Les accusations portées contre Abdullah al-Derazi et Jalal al-Labbad, les deux Saoudiens accusés d'infractions commises lorsqu'ils étaient mineurs, reposaient presque exclusivement sur leurs aveux. Or, Human Rights Watch a documenté une série de violations des droits à un procès équitable et à une procédure régulière dans le cadre du système pénal saoudien, y compris l'utilisation d'aveux obtenus sous la contrainte, dans d’autres affaires de mineurs condamnés à mort. Ceci signifie qu’il est peu probable qu' Abdullah al-Derazi ou Jalal al-Labbad aient été jugés lors de procès équitables.

L'Arabie saoudite est un État partie à la Convention des Nations Unies relative aux droits de l'enfant, qui interdit strictement le recours à la peine capitale pour les infractions commises par des personnes âgées de moins de 18 ans. Human Rights Watch s'oppose à la peine de mort dans tous les pays et en toutes circonstances, la considérant comme un châtiment cruel et inhumain.
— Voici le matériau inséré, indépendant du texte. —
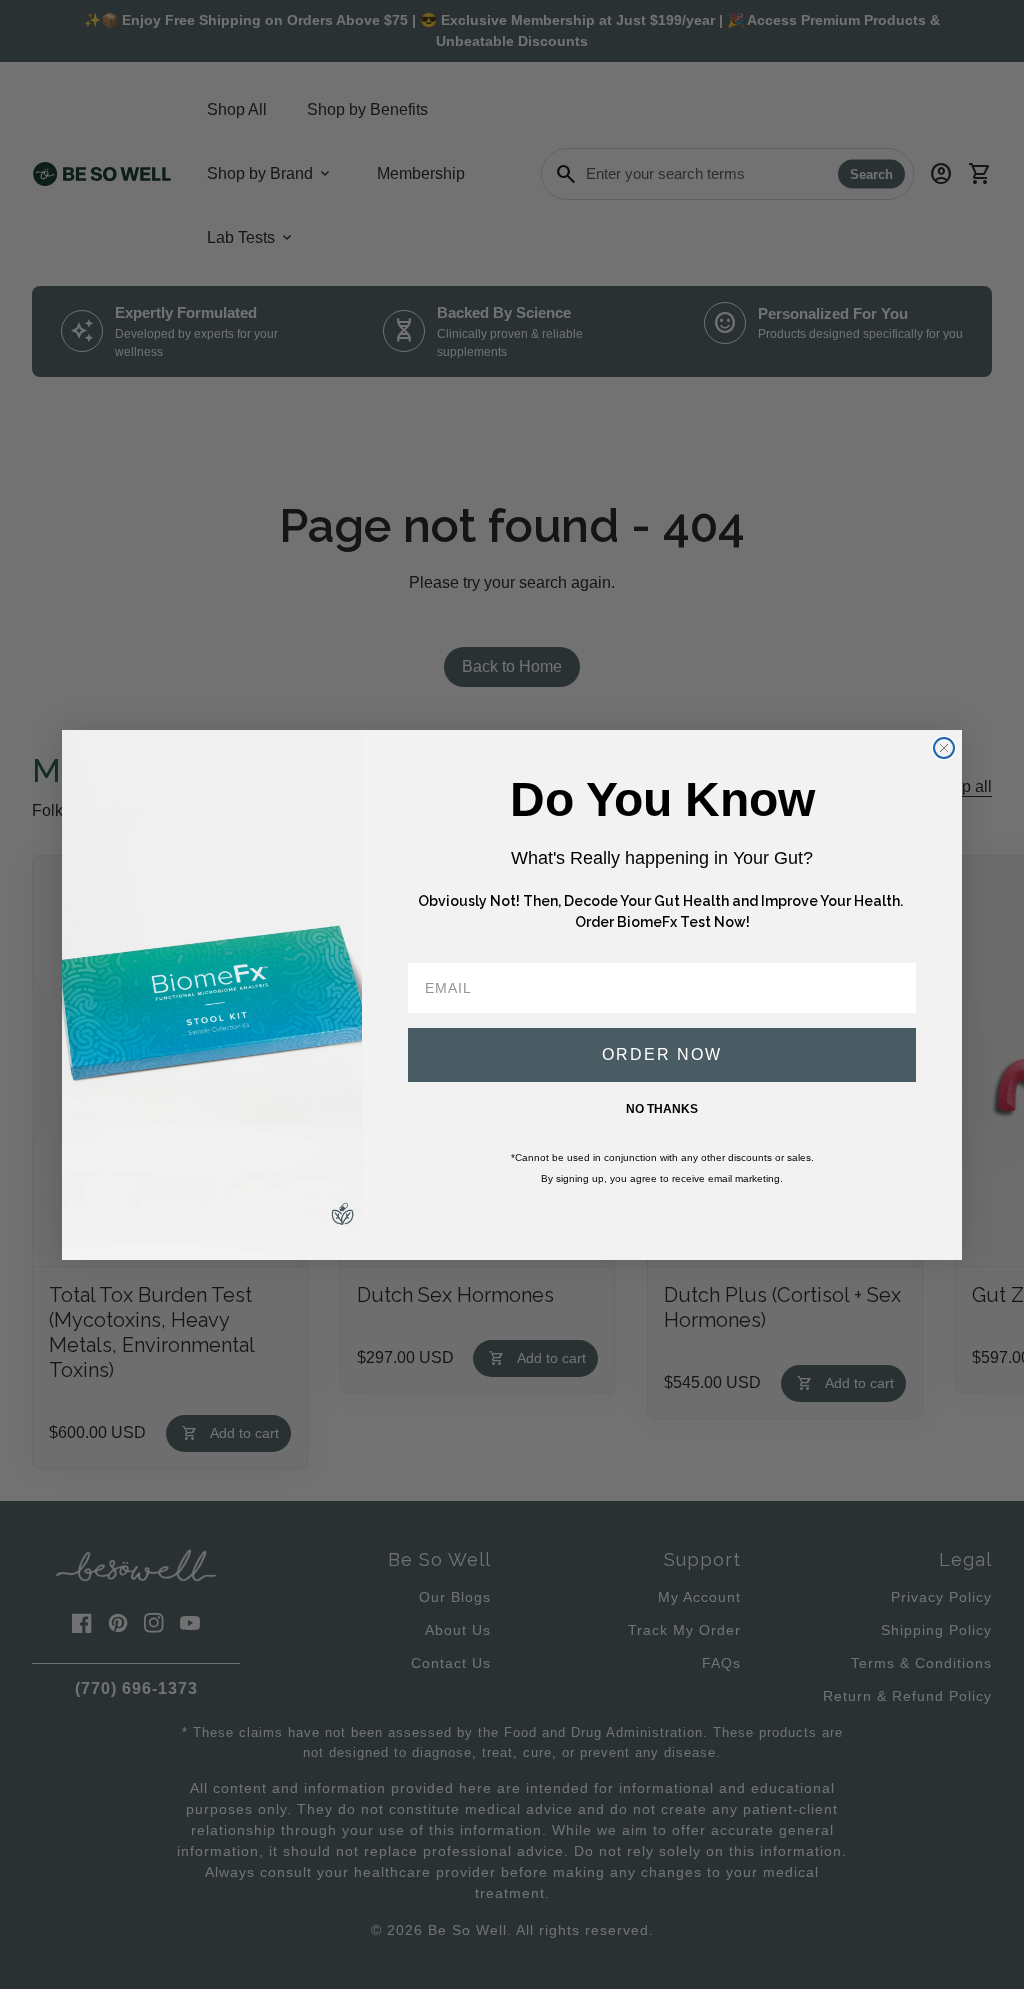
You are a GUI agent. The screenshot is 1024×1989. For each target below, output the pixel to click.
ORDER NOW (662, 1054)
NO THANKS (662, 1109)
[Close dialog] (944, 748)
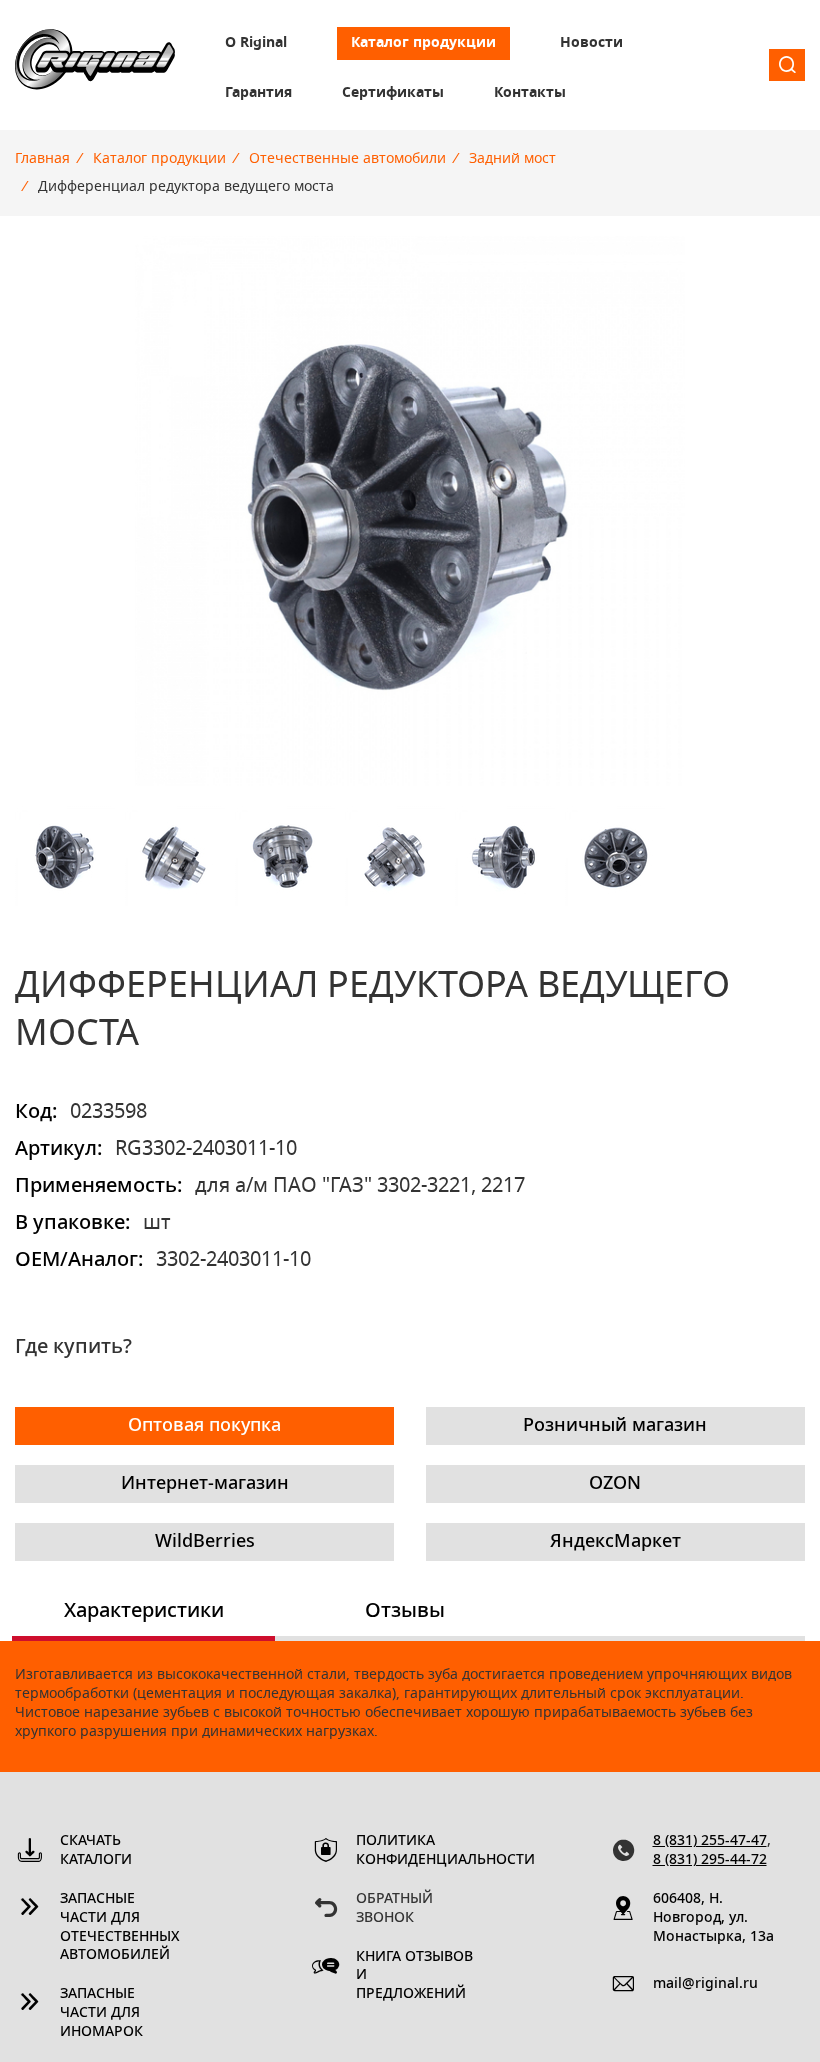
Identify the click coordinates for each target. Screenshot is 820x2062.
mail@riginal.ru (705, 1984)
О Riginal (256, 43)
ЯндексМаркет (615, 1542)
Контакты (530, 93)
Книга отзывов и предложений (414, 1976)
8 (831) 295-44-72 (710, 1860)
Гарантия (258, 93)
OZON (615, 1484)
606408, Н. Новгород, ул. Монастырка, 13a (713, 1918)
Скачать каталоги (96, 1850)
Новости (591, 43)
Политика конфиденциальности (417, 1850)
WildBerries (205, 1542)
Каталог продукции (423, 43)
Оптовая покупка (204, 1426)
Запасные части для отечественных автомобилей (120, 1927)
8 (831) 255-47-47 (710, 1841)
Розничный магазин (615, 1426)
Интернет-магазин (205, 1484)
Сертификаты (393, 93)
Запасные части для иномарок (101, 2013)
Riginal (95, 65)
Les tribunaux saoudiens ont condamné à mort au moins six autres individus accusés d'infractions lorsqu’ils étaient mineurs : Yousef al-Manasif, Ali al-Mabiouq, Jawad Qureiris, Ali al-Subaiti, Hassan al-Faraj et Mahdi al-Mohsen. Ces cinq derniers risquent d'être exécutés en raison d’accusations similaires à celles portées contre Abdullah al-Derazi et Jalal al-Labbad. Des experts de l'ONU et des organisations de défense des droits humains ont exhorté l’Arabie saoudite à mettre fin aux exécutions d’individus accusés d’infractions commises alors qu'ils étaient mineurs.

En novembre 2024, le Groupe de travail des Nations Unies sur la détention arbitraire avait publié un avis concernant les cas de cinq détenus saoudiens – Abdullah al-Derazi, Jalal al-Labbad, Yusuf al-Manasif, Jawad Qureiris et Hassan al-Faraj – et conclu qu’il s’agissait de cinq cas de « détention arbitraire ». 

Le droit international relatif aux droits humains, y compris la Charte arabe des droits de l'homme, ratifiée par l'Arabie saoudite, souligne que les pays qui appliquent la peine de mort ne peuvent le faire que dans les cas des « crimes les plus graves » et dans des circonstances exceptionnelles. Déjà en novembre 2022, Le Haut-Commissariat des Nations Unies aux droits de l'homme avait publié une déclaration exprimant son inquiétude au sujet du nombre alarmant d'exécutions en Arabie saoudite, suite à la fin d'un moratoire officieux de 21 mois sur l'application de la peine de mort pour des infractions liées à la drogue.

« Alors que le gouvernement saoudien poursuit ses efforts pour blanchir sa réputation désastreuse en matière de droits humains, en offrant des sommes colossales à des vedettes des mondes du spectacle et du sport, ces personnes devraient se demander si elles ne contribuent pas à faire oublier l'exécution d'hommes accusés d'infractions commises lorsqu'ils étaient mineurs », a conclu Joey Shea.